Verantwortlich dafür ist unter anderem der rasante technische Fortschritt. Hightech-Unternehmen werden oft durch eine bahnbrechende Neuentwicklung über Nacht zu Marktführern. Sie verschwinden aber ebenso schnell wieder in der Versenkung, sobald ihr Produkt nicht mehr up to date ist – und das dauert unter heutigen Bedingungen manchmal nur wenige Jahre. Aber auch Firmen, die über einen langen Zeitraum scheinbar stabil geblieben sind, nehmen immer häufiger strukturelle Veränderungen vor, die massive Auswirkungen auf die Beschäftigten haben. Denn der Wettbewerbsdruck auf den internationalisierten Märkten ist hart geworden.

Die Folge dieser Entwicklungen: Der Arbeitnehmer von heute muss sich vom einstigen Ideal der „Lebensstellung“ verabschieden. Und das gilt für Führungskräfte genauso wie für „kleine“ Angestellte.

Grund zum Jammern? Im Gegenteil, meint Sönke Clausen, langjähriger Personalberater und Coach und Autor des Buches „Hallo Karriere!
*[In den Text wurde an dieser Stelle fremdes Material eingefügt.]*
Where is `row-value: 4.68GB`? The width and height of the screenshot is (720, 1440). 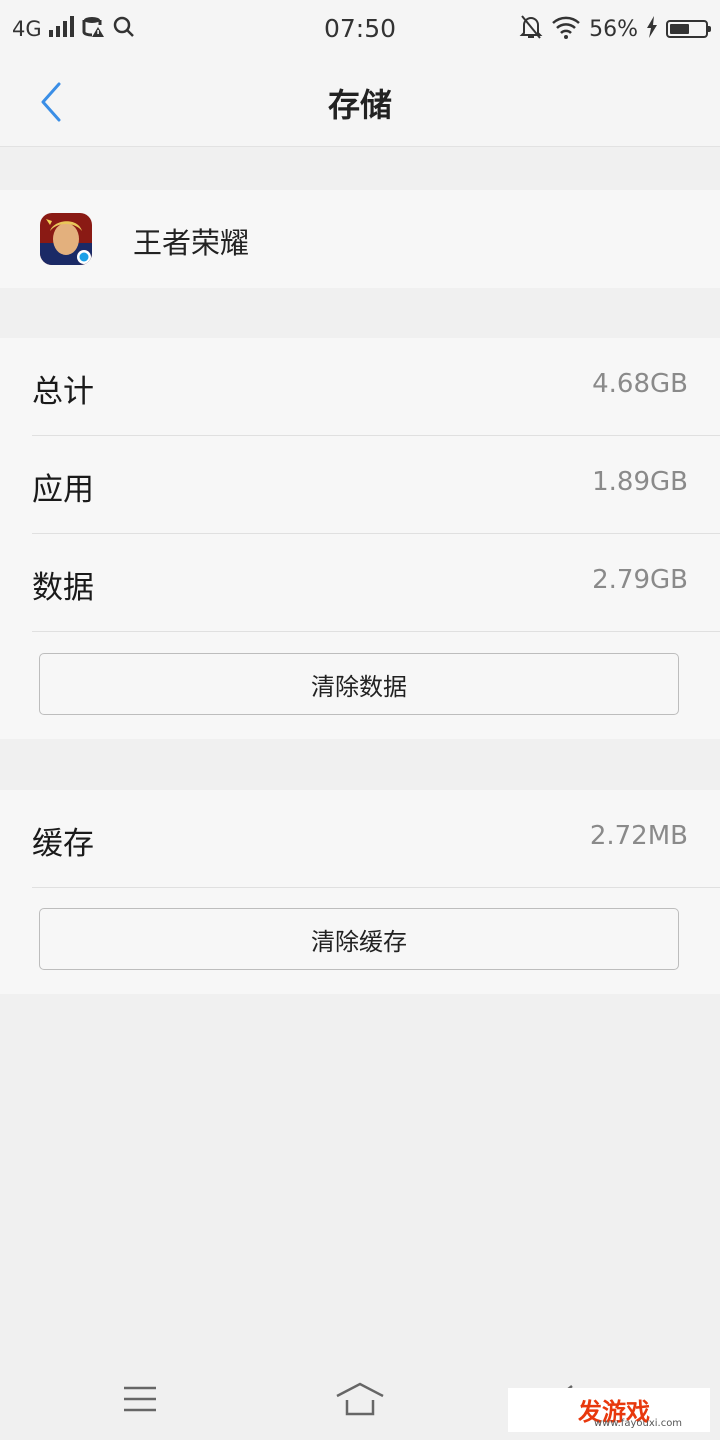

Erfolgreich in Bewerbung und Beruf“. Er sieht den Arbeitnehmer als Anbieter auf einem Markt und ermutigt ihn, mit dieser Situation positiv umzugehen: „Umso wichtiger ist es für den Anbieter im Arbeitsmarkt, den ‚Arbeitsanbieter‘, sich den aktuellen Veränderungen schnell und flexibel anzupassen und die Chance im Wandel zu suchen, zu finden und zu nutzen!“, so sein Credo.

Sein Buch hat für jeden, der gerade auf der Suche nach dem neuen Job ist, eine Menge von konkreten und detaillierten Hinweisen und Tipps bereit – bis hin zu Muster-Bewerbungs¬schreiben, Gesprächssituationen aus Vorstellungsgesprächen und zahlreichen Internet¬adressen von Personalberatungen und Jobbörsen. Aber beispielsweise auch dem richtigen Verhalten in der Probezeit ist ein ausführliches Kapitel gewidmet.

Daran sieht man, dass wir mit „Hallo Karriere“ wesentlich mehr vor uns haben als einen klassischen Bewerbungsratgeber. Denn worum es Clausen geht, ist eine stimmige und realistische Karriere¬strategie für Arbeitnehmer. Die Fragen, die dieser sich zuerst stellen muss, sind: „Was kann ich?“ und „Was will ich?“. So kann jeder sein eigenes, individuelles „Profil“ entwickeln, das er dann wiederum zielgerichtet vermarktet – ganz im Sinne des zitierten „Arbeitsanbieters“, der seine Chance sucht und findet.